Tout le monde est d’accord pour mettre fin à cette pratique indéfendable utilisée sur les poussins mâles. Mais qui va en payer le prix ?

« Arrêter l’euthanasie des poussins mâles, toute la filière œuf, tous les éleveurs, y sont favorables. Notre objectif est de n’avoir honte de rien dans notre métier , d’être fiers d’évoluer et comme on a, aujourd’hui, des techniques pour éviter cela, nous devons les mettre en œuvre. » Voici le préambule d’une conversation avec Nicolas Quilleré, éleveur bio installé dans le Morbihan, à Plumeliau. Il est à la tête de deux élevages de 6 000 poules chacun ; trois millions d’œufs sortent de chez lui chaque année.

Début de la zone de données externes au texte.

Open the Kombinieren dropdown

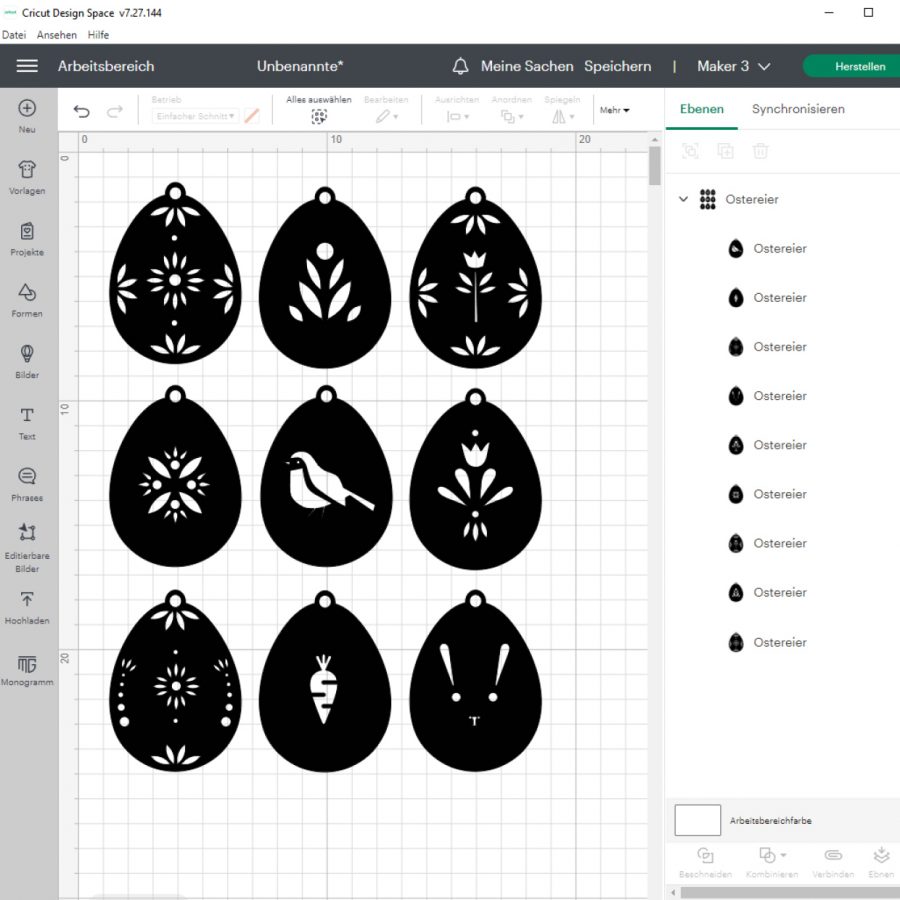click(x=772, y=857)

La production française est issue de 50 millions de poulettes , ce qui signifie que, parallèlement, 50 millions de poussins mâles, qui par définition ne pondent pas et qui ne peuvent pas être élevés pour leur chair, sont éliminés annuellement. Détectés visuellement par un sélectionneur, ils sont tués au CO2, puis broyés et transformées en nourriture animale. La perspective de l’interdiction de ces euthanasies, qui interviendra au 31 décembre 2022, Nicolas Quilleré la voit d’un bon œil. Mais, comme toute la filière, il est confronté au coût de ce progrès en termes de bien-être animal.